What the task requires: An exact reproduction of every record is required.

Supplied information:
=== Section Start ===
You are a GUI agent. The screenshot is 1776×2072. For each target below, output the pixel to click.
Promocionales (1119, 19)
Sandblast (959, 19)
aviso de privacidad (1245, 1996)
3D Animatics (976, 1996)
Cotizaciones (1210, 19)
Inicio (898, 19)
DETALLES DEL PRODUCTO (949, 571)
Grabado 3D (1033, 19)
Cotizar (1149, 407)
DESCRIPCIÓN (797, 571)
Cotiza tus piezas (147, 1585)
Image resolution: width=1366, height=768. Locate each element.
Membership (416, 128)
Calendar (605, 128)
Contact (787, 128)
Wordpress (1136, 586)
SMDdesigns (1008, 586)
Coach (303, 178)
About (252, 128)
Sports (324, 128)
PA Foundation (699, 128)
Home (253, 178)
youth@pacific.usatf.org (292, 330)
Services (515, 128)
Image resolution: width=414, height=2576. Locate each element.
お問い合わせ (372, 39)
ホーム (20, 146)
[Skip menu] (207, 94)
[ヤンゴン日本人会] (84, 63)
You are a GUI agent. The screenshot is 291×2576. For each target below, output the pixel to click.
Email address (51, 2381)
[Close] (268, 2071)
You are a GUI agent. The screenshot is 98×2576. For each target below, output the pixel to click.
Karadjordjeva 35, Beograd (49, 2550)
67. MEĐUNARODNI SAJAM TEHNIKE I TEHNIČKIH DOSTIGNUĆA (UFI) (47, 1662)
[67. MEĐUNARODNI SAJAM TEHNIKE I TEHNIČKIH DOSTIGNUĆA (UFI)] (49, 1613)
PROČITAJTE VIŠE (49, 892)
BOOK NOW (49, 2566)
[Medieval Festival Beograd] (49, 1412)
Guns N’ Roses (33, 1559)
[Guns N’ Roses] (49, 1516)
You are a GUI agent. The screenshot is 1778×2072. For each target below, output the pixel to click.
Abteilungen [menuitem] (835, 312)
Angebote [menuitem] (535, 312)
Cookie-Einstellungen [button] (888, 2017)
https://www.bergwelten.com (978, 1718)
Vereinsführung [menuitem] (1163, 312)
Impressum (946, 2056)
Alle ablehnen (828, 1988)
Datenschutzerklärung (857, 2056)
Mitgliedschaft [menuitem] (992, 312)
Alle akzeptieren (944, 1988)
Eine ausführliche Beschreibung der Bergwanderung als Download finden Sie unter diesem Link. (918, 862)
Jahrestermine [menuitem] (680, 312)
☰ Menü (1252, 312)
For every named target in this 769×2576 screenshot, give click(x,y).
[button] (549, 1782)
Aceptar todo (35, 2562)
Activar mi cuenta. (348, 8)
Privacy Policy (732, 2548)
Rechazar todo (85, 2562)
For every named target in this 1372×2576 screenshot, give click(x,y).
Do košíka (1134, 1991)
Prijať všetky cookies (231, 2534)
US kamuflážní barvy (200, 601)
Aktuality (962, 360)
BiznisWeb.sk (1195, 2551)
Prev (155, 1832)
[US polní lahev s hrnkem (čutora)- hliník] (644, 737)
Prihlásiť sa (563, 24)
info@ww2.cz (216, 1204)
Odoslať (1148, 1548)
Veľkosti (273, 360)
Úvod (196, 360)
=== Section End ===
Your response:
You are a GUI agent. The screenshot is 1776×2072. For each target below, output the pixel to click.
Promocionales (1119, 19)
Sandblast (959, 19)
aviso de privacidad (1245, 1996)
3D Animatics (976, 1996)
Cotizaciones (1210, 19)
Inicio (898, 19)
DETALLES DEL PRODUCTO (949, 571)
Grabado 3D (1033, 19)
Cotizar (1149, 407)
DESCRIPCIÓN (797, 571)
Cotiza tus piezas (147, 1585)
Image resolution: width=1366, height=768. Locate each element.
Membership (416, 128)
Calendar (605, 128)
Contact (787, 128)
Wordpress (1136, 586)
SMDdesigns (1008, 586)
Coach (303, 178)
About (252, 128)
Sports (324, 128)
PA Foundation (699, 128)
Home (253, 178)
youth@pacific.usatf.org (292, 330)
Services (515, 128)
Image resolution: width=414, height=2576. Locate each element.
お問い合わせ (372, 39)
ホーム (20, 146)
[Skip menu] (207, 94)
[ヤンゴン日本人会] (84, 63)
You are a GUI agent. The screenshot is 291×2576. For each target below, output the pixel to click.
Email address (51, 2381)
[Close] (268, 2071)
You are a GUI agent. The screenshot is 98×2576. For each target below, output the pixel to click.
Karadjordjeva 35, Beograd (49, 2550)
67. MEĐUNARODNI SAJAM TEHNIKE I TEHNIČKIH DOSTIGNUĆA (UFI) (47, 1662)
[67. MEĐUNARODNI SAJAM TEHNIKE I TEHNIČKIH DOSTIGNUĆA (UFI)] (49, 1613)
PROČITAJTE VIŠE (49, 892)
BOOK NOW (49, 2566)
[Medieval Festival Beograd] (49, 1412)
Guns N’ Roses (33, 1559)
[Guns N’ Roses] (49, 1516)
You are a GUI agent. The screenshot is 1778×2072. For each target below, output the pixel to click.
Abteilungen [menuitem] (835, 312)
Angebote [menuitem] (535, 312)
Cookie-Einstellungen [button] (888, 2017)
https://www.bergwelten.com (978, 1718)
Vereinsführung [menuitem] (1163, 312)
Impressum (946, 2056)
Alle ablehnen (828, 1988)
Datenschutzerklärung (857, 2056)
Mitgliedschaft [menuitem] (992, 312)
Alle akzeptieren (944, 1988)
Eine ausführliche Beschreibung der Bergwanderung als Download finden Sie unter diesem Link. (918, 862)
Jahrestermine [menuitem] (680, 312)
☰ Menü (1252, 312)
For every named target in this 769×2576 screenshot, give click(x,y).
[button] (549, 1782)
Aceptar todo (35, 2562)
Activar mi cuenta. (348, 8)
Privacy Policy (732, 2548)
Rechazar todo (85, 2562)
For every named target in this 1372×2576 screenshot, give click(x,y).
Do košíka (1134, 1991)
Prijať všetky cookies (231, 2534)
US kamuflážní barvy (200, 601)
Aktuality (962, 360)
BiznisWeb.sk (1195, 2551)
Prev (155, 1832)
[US polní lahev s hrnkem (čutora)- hliník] (644, 737)
Prihlásiť sa (563, 24)
info@ww2.cz (216, 1204)
Odoslať (1148, 1548)
Veľkosti (273, 360)
Úvod (196, 360)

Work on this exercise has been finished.